Indépendance de la presse: Nicolas Sarkozy et Frédéric Lefebvre accusent

L’affaire du communiqué de Frédéric Lefebvre, porte-parole de l’UMP, n’en finit plus d’agiter le monde politico-médiatique.

Petit rappel des faits: ce texte, daté du 1er mai, prenait le PS à parti sur la condamnation de Ségolène Royal en lui demandant d’annoncer les sanctions qu’il n’avait pu ne pas prendre à l’encontre de cette dernière. Jugeant que ce communiqué n’apportait rien de nouveau à cette affaire, l’AFP ne l’avait pas repris, choix qui devait provoquer la colère du porte-parole et une lettre à Pierre Louette, PDG de l’AFP.

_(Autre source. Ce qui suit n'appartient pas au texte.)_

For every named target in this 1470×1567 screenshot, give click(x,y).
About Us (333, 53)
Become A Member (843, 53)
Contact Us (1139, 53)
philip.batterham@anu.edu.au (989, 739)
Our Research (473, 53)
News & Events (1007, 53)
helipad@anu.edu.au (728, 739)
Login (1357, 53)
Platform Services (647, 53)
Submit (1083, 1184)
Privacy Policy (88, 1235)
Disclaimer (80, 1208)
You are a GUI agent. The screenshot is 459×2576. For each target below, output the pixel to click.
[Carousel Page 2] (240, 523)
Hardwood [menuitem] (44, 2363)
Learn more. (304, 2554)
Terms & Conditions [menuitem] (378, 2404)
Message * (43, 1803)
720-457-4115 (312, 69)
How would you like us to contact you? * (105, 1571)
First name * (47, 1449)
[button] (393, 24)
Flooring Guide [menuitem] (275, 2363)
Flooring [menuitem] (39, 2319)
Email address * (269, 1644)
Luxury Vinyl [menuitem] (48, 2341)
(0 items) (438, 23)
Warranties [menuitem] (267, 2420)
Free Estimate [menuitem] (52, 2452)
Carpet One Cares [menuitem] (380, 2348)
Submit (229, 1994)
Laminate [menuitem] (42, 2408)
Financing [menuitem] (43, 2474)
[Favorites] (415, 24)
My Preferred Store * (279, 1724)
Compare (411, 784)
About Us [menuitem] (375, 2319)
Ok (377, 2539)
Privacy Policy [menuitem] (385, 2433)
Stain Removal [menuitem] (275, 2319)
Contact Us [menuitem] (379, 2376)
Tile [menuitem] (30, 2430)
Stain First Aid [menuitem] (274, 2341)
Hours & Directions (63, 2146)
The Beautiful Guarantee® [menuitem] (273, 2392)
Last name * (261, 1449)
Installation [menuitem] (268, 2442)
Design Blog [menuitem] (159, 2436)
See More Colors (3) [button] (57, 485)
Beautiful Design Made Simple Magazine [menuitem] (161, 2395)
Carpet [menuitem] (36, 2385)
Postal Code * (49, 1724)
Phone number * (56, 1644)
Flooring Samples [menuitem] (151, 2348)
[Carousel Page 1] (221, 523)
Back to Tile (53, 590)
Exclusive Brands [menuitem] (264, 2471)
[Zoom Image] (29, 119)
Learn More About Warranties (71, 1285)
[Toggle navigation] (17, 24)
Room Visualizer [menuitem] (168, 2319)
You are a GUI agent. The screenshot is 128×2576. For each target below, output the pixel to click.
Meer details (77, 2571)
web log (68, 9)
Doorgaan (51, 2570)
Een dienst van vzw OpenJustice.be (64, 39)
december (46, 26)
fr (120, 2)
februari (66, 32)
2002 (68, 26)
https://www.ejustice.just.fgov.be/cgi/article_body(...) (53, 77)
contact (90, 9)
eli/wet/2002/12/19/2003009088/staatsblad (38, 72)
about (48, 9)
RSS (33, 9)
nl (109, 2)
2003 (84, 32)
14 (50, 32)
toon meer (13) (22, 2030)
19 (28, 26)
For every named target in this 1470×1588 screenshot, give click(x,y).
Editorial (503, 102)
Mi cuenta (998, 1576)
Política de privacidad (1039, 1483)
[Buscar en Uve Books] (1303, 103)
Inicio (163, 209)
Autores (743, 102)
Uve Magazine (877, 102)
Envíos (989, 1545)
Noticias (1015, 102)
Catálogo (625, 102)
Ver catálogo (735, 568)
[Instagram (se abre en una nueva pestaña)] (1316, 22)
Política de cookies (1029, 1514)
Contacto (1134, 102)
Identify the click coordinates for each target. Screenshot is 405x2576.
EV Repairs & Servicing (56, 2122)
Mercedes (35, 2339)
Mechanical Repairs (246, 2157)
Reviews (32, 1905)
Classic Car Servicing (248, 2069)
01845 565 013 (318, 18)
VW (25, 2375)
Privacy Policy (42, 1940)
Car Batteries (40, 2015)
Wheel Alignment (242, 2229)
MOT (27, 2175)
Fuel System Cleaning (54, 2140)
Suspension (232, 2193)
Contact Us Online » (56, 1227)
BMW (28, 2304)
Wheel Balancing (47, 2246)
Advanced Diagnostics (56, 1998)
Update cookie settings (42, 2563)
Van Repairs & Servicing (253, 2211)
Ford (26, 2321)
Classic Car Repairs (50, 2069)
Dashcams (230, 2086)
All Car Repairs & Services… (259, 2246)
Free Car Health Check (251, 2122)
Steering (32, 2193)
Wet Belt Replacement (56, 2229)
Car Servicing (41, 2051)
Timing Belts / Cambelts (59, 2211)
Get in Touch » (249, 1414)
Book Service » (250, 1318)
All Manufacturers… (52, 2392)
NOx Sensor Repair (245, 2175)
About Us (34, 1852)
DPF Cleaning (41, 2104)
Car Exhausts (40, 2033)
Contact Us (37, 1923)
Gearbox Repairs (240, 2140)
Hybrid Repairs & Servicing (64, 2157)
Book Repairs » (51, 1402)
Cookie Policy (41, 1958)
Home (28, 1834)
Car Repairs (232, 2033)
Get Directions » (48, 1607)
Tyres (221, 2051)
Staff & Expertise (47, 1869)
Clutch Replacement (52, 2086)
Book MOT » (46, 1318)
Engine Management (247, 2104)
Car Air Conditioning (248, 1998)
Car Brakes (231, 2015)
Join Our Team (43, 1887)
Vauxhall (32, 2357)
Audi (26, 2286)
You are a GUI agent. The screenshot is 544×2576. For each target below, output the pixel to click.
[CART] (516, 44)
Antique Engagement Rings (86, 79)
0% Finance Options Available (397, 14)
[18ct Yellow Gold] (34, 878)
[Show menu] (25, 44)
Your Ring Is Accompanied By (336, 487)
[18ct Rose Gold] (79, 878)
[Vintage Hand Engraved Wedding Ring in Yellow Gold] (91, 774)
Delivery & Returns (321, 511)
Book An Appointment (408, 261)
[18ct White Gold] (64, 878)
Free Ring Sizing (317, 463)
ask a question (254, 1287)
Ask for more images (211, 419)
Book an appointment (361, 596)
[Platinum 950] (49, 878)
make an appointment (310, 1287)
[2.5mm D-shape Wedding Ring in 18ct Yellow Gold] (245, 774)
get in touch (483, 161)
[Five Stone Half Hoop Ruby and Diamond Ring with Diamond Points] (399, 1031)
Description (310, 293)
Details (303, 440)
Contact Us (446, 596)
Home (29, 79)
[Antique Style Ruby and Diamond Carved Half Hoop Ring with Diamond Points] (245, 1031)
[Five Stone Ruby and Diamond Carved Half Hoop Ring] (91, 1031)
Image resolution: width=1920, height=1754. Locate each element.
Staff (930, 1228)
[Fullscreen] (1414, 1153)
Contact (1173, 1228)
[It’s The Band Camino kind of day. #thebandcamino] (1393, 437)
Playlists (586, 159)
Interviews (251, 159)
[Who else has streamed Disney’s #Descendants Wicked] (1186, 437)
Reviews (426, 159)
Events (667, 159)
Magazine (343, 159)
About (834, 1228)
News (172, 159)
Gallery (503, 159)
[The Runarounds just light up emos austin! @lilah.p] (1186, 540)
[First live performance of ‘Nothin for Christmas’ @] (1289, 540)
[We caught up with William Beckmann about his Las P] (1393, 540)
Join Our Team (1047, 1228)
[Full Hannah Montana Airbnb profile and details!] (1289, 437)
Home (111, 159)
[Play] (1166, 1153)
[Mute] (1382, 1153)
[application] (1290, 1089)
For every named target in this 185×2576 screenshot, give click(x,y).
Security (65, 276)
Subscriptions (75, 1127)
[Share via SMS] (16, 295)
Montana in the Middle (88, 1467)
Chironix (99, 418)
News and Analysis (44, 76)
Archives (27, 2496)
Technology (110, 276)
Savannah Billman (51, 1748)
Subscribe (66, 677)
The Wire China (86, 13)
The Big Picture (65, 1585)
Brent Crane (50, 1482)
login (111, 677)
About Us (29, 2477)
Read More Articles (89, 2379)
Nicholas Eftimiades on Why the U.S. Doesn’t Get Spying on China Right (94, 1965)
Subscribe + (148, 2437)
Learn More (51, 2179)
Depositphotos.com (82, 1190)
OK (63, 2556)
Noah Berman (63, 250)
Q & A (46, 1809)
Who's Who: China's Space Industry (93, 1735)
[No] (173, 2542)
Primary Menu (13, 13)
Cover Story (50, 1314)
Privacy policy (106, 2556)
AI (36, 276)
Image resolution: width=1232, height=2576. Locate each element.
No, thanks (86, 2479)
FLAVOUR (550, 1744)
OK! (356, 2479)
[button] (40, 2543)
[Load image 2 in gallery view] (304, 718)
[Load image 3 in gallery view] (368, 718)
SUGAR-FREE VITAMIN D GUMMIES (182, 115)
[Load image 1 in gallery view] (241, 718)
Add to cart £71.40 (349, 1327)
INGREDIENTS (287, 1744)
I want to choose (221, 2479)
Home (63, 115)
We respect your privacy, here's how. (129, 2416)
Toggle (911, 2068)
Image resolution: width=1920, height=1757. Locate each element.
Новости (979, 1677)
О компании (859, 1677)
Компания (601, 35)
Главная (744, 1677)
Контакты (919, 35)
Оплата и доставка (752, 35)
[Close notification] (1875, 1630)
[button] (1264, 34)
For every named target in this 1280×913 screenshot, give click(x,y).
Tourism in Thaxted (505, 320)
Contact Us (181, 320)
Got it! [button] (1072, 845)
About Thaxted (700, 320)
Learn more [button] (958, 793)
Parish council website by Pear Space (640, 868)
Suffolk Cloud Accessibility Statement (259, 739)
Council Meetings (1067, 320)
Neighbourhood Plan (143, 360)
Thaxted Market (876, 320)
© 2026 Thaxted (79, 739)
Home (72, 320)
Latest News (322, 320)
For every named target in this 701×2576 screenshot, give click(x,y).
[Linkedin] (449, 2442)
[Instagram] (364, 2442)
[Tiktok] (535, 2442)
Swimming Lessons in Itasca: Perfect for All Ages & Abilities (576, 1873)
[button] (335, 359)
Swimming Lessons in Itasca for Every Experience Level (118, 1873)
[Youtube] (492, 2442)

Ici, il faut rappeler que le journalisme trouve sa raison d’être dans le tri et la hiérarchisation de l’information: il ne peut en aucun cas se réduire, n’en déplaise à M. Lefebvre, à l’annexe du bureau de communication d’un parti politique, quel qu’il soit.

Agacés, les syndicats de l’agence se sont fendus hier d’un communiqué rappelant à M. Lefebvre que la condamnation de Mme Royal avait été « amplement » couverte et que la dernière attaque sur la partialité de l’AFP venait précisément de … Ségolène Royal dans son livre Ma plus belle histoire c’est vous.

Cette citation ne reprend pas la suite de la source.